Show, in full, each line of the data that contains "computer".

[Dataset entries]
= Beginning of Section =
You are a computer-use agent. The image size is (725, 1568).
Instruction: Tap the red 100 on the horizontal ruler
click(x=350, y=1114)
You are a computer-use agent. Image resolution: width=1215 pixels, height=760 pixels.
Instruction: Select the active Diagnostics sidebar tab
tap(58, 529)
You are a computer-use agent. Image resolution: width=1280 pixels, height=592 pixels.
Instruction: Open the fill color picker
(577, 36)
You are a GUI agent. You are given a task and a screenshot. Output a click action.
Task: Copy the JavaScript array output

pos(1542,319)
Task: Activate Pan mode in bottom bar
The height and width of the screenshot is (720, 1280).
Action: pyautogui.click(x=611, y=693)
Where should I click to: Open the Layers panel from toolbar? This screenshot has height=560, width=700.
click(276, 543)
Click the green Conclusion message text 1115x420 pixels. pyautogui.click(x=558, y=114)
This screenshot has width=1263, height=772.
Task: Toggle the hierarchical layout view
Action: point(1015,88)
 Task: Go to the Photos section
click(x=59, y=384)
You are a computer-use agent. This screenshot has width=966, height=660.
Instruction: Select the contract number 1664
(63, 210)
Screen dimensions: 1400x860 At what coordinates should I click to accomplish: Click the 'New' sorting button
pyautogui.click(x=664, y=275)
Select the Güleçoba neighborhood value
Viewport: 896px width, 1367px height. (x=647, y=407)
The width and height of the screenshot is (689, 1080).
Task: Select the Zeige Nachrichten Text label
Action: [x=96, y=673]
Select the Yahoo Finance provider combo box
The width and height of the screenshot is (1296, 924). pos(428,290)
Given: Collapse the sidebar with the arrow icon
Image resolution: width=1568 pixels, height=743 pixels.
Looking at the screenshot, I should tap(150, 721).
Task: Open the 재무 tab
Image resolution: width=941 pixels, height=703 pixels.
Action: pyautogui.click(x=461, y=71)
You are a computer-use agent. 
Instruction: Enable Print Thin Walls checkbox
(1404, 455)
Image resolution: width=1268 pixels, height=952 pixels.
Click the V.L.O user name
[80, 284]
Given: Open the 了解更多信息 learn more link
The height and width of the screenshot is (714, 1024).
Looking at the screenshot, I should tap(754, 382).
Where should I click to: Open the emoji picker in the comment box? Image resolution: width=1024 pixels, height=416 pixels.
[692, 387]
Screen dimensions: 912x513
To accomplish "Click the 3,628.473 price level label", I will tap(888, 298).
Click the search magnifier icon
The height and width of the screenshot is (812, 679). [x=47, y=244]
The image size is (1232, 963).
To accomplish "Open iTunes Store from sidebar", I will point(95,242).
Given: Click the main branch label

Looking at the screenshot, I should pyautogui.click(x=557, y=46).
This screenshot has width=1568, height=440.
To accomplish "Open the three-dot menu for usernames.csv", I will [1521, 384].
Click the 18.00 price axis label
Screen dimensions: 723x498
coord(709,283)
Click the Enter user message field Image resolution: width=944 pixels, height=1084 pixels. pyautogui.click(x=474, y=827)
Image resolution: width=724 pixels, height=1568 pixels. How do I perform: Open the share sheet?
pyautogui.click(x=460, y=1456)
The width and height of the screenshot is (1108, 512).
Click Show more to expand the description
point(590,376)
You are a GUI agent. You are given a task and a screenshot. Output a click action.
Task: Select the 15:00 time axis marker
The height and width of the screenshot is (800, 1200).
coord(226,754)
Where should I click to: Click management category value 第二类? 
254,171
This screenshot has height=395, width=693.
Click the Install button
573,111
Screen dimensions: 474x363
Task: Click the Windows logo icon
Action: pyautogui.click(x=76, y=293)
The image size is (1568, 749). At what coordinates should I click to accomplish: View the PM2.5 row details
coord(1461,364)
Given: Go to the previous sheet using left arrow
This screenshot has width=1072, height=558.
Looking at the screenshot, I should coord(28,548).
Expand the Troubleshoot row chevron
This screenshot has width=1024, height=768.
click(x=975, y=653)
= End of Section =
Worked solution:
You are a computer-use agent. The image size is (725, 1568).
You are a computer-use agent. Image resolution: width=1215 pixels, height=760 pixels.
You are a computer-use agent. Image resolution: width=1280 pixels, height=592 pixels.
You are a computer-use agent. This screenshot has width=966, height=660.
You are a computer-use agent. 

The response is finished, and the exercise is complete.